# Extracted entries
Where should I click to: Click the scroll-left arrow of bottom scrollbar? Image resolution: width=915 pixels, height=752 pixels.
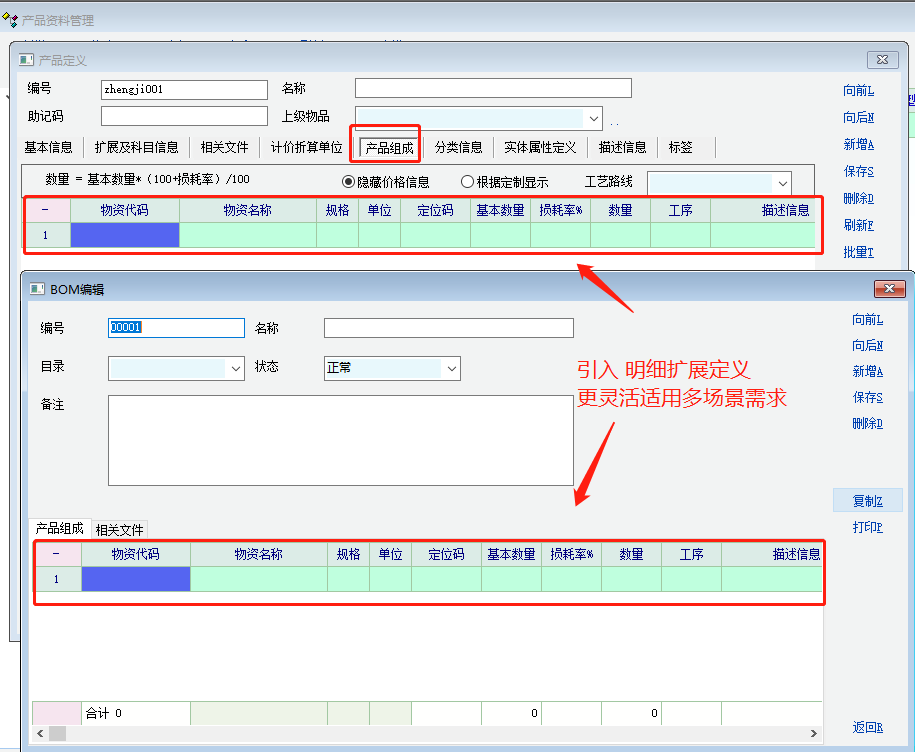[x=41, y=734]
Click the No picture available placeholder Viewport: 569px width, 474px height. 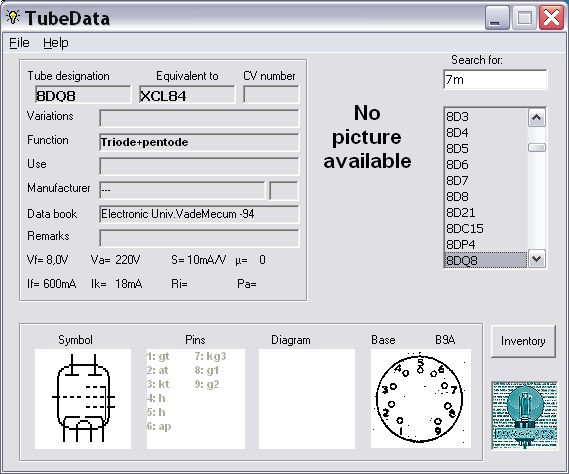click(x=367, y=137)
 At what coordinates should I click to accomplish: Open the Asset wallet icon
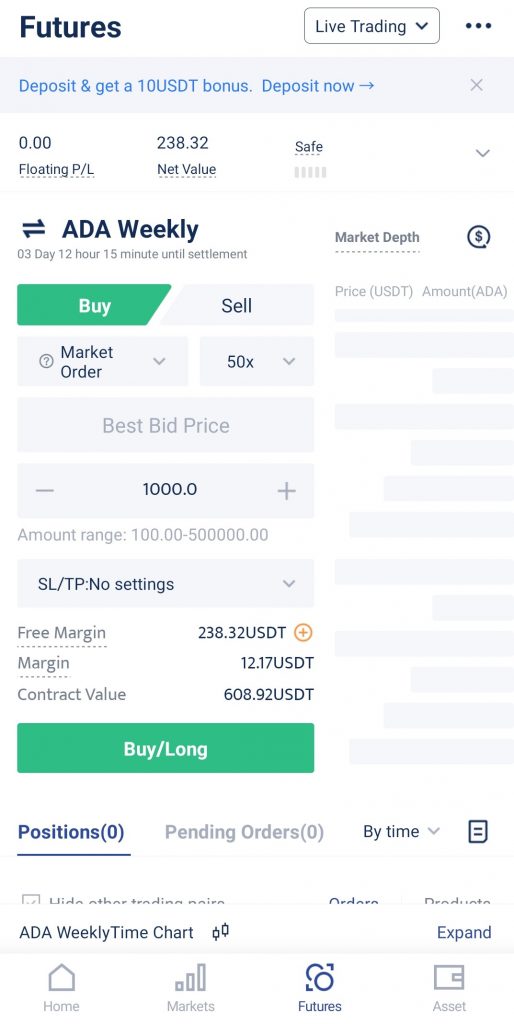coord(449,978)
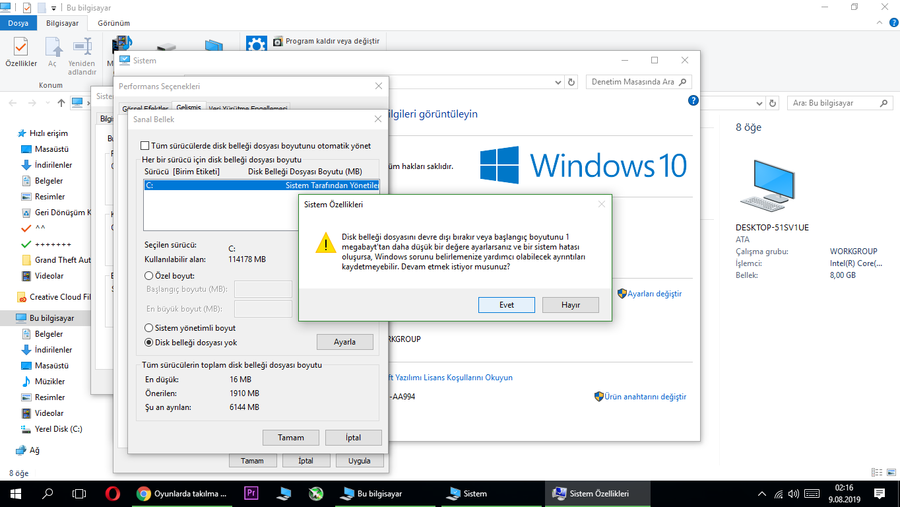Open Adobe Premiere Pro from taskbar
Image resolution: width=900 pixels, height=507 pixels.
click(251, 493)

# What the exercise asks
All that is needed is the span from the line with "At what coordinates" through the last line of the material above, reproduced exactly and free of pictures.

# Task output
 At what coordinates should I click to accomplish: Open the Asset wallet icon
coord(449,978)
Open Adobe Premiere Pro from taskbar
Image resolution: width=900 pixels, height=507 pixels.
click(251, 493)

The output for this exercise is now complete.